Pasbar (Leadernusantara.com) – SMA Negeri 1 lembah melintang Pasaman barat, gelar wisuda dan perpisahan siswa-siswi kelas XII penuh haru, karena akan meninggalkan sekolah para guru dan peserta didik selalu bertatap muka disekolah dalam menimba ilmu dari para guru tanpa lelah mendidik dan mengajar.
Wisuda dan perpisahan bagi siswa-siswi yang telah sukses mengikuti pendidikan di SMAN 1 Lembah melintang, pihak sekolah menyerahkan peserta didik yang telah diwisuda kepada orang tua, karena ketika mau masuk sekolah SMAN 1 ini, di antar dan diserahkan pula orang tua kepada guru di sekolah.
Pada acara tersebut, di hadiri Kepala Cabang Dinas Pendidikan (KACABDIN) Wilayah VI Provinsi Sumatra Barat, yang di wakili kasi SMA Rudi Renata, camat lembah melintang, Kapolsek, Danramil, Dewan Guru, Tenaga Administrasi Sekolah, serta para undangan khususnya, orang tua murid kelas XII.
Acara dimeriahkan dengan berbagai kegiatan, seperti tari persembahan dari sanggar tari SMA Negeri 1 lembah melintang, hiburan solo song, puisi, pencak silat dan lainnya penuh canda, tangis dan tawa, mengenang peserta didik kelas XII akan meninggalkan sekolah untuk menuju pendidikan yang lebih tinggi.
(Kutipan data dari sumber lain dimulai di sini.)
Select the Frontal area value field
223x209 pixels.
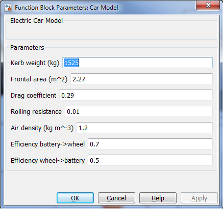pyautogui.click(x=141, y=79)
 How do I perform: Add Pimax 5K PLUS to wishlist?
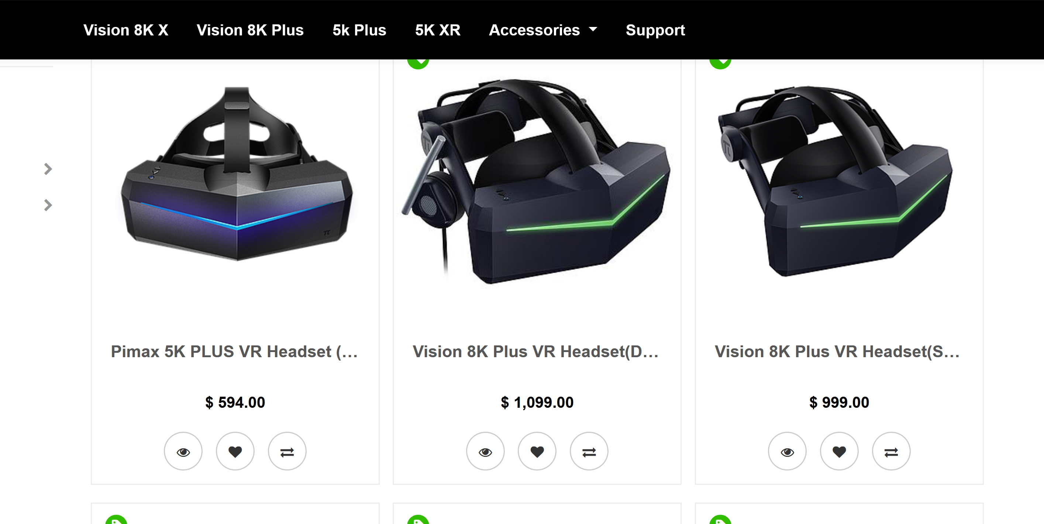235,451
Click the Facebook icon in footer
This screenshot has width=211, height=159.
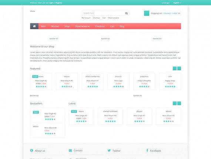pos(147,150)
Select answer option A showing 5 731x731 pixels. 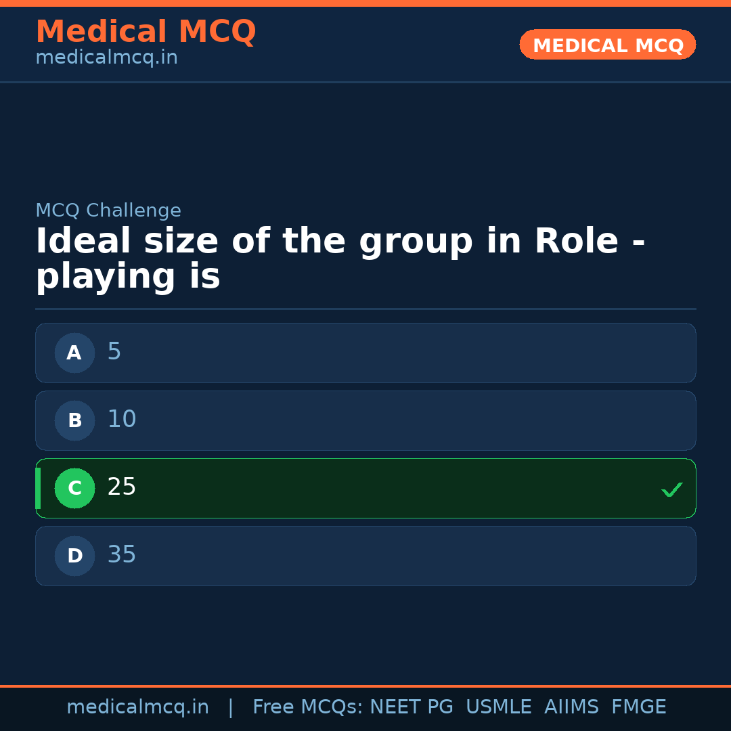click(366, 353)
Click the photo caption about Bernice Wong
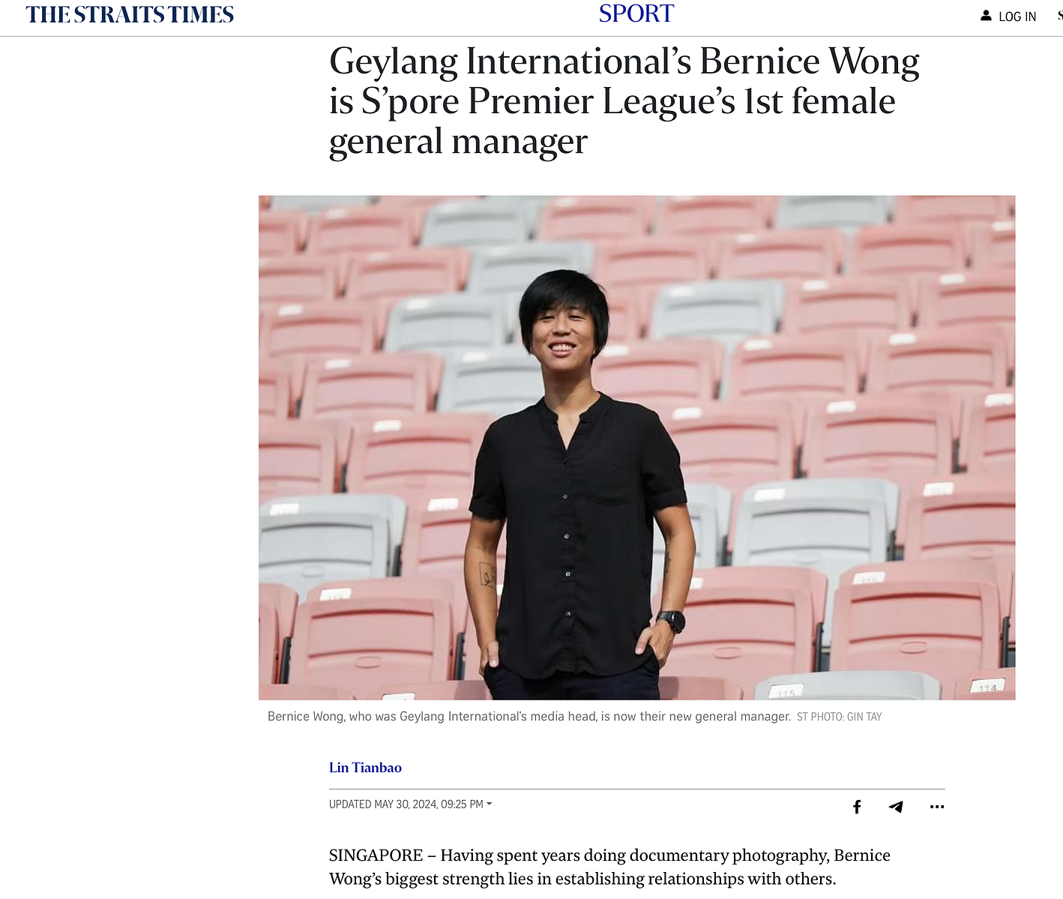This screenshot has height=899, width=1063. point(529,717)
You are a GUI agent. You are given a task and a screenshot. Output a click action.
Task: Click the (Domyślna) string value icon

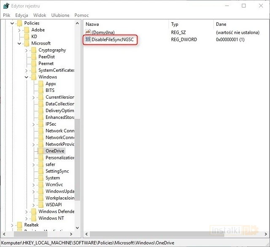tap(88, 32)
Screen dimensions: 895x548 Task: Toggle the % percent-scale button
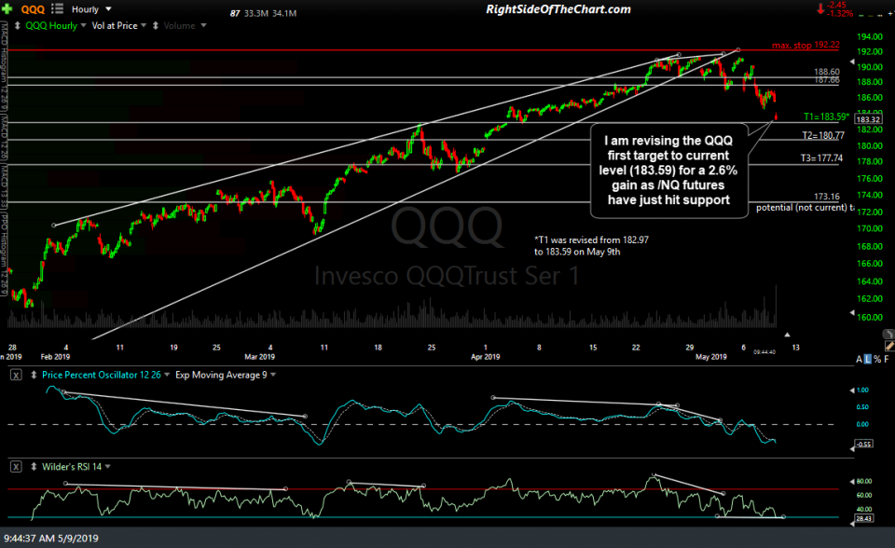[876, 359]
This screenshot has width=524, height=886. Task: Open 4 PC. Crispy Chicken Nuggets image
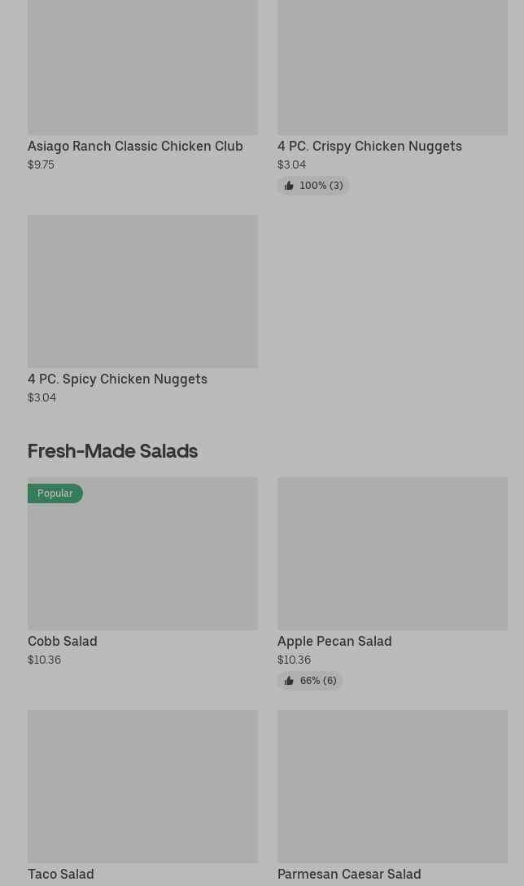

Acara wisuda dilaksanakan di halaman SMAN 1 lembah melintang, pada rabu 1 Maret 2023, wisuda dan perpisahan siswa siswi kelas XII IPA, IPS tahun ajaran 2022/2023. Di awali dengan menyanyikan lagu kebangsaan Indonesia raya, di lanjutkan pula mendengarkan lantunan pembacaaan ayat suci Alqur’an.
Dalam kata sambutan kepala sekolah SMAN 1 Lembah Melintang Drs.H fuardi .MPd, mengucapkan apresiasi kepada panitia penyelenggara dan para guru yang telah melakukan wisuda dan perpisahan, terhadap peserta didik kelas XII, tentunya penuh suka dan duka masa belajar/mengajar disekolah.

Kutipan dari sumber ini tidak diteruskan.